We need an objective study by the Harvard Medical or a similarly reputable research organization that analyzes the behavioral responses of physicians and patients to an increased patient load, and that determines the health effects from those behavioral responses. Will patients who would have been saved through their current access to health care now see that access decline so much that they either delay or skip needed preventive screenings and end up dying because of that? I believe this is likely, but, obviously do not know whether it will end up being more or fewer than the arguable 45,000 lives that could be saved through giving people access to health insurance.

That is why I felt that the most compelling priority for lawmakers was to address the imbalances between health care demand and health care availability, not to do a massive health insurance expansion program and leave the health care availability problem largely untouched.

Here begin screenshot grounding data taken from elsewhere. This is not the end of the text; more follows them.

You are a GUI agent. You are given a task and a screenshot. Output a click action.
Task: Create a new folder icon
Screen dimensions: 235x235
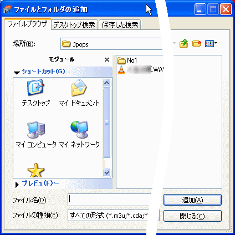pos(197,44)
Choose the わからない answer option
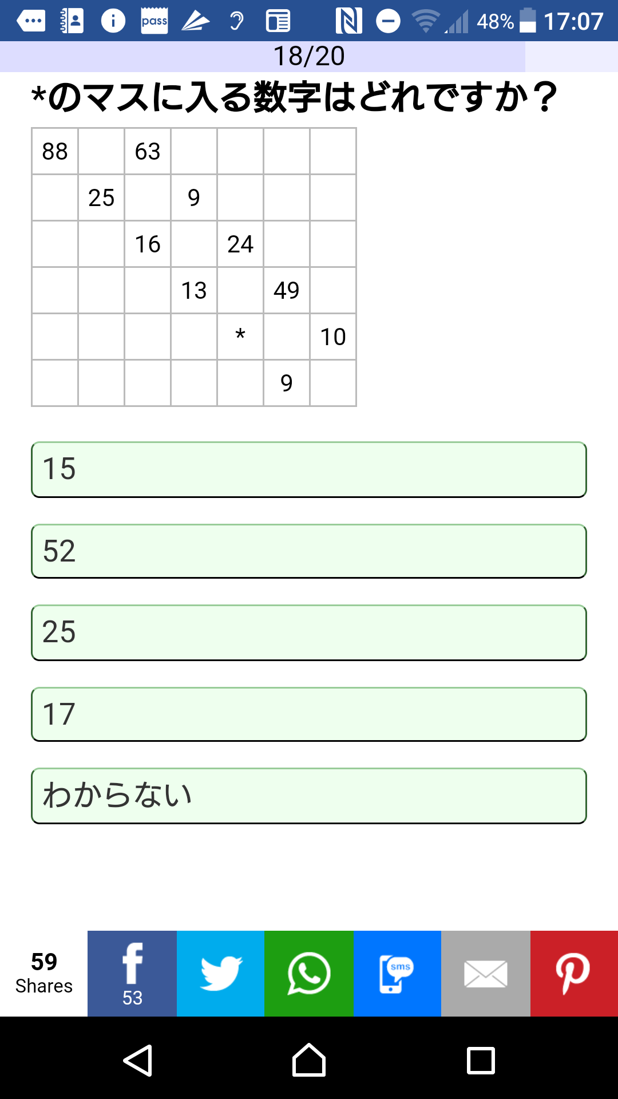 pos(309,796)
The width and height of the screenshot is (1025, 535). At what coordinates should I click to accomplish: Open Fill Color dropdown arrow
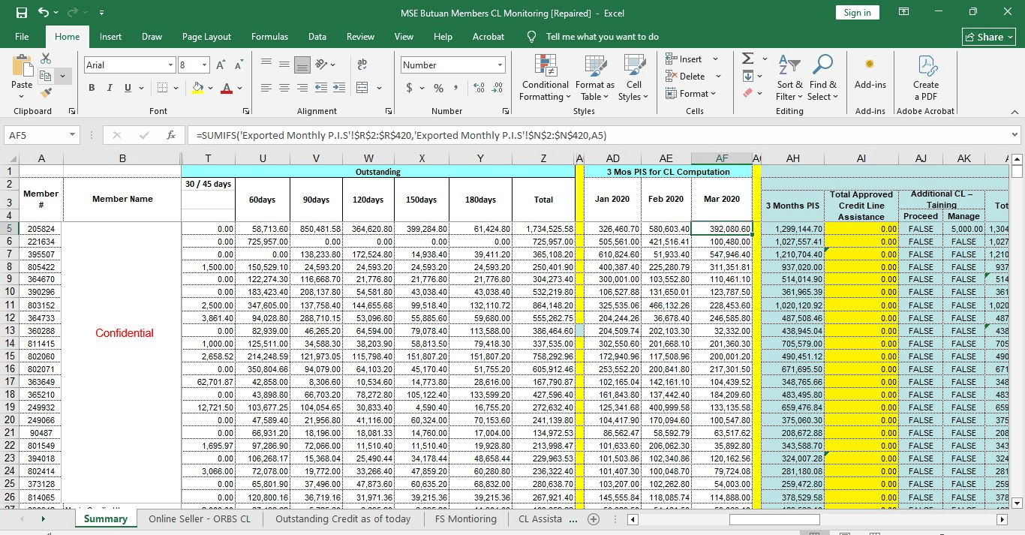[211, 88]
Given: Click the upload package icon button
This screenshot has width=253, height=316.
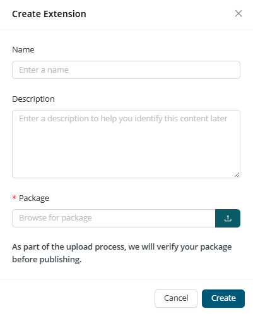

Many pieces of the federal legislation attempt to increase the supply of physicians and nurses, particularly in under-served areas. However, many major obstacles to health care capacity result from a variety of state and local laws, regulations, and practices that this legislation did not touch, such as Connecticut’s certificate of need process, which is often used as a weapon to protect small, local physician practices against perceived competition from small retail clinics.

I do not advocate centralizing the health care system, but the real obstacles to health care access, which is what matters more than health insurance access, relate to many policies and practices yet to be addressed.

It took much political will for the President and the Congress to enact this well-intentioned piece of legislation. I just wish they had staged the insurance expansion more in parallel with health care capacity expansion, rather than jumping out ahead with insurance and leaving the health care piece to be addressed more slowly.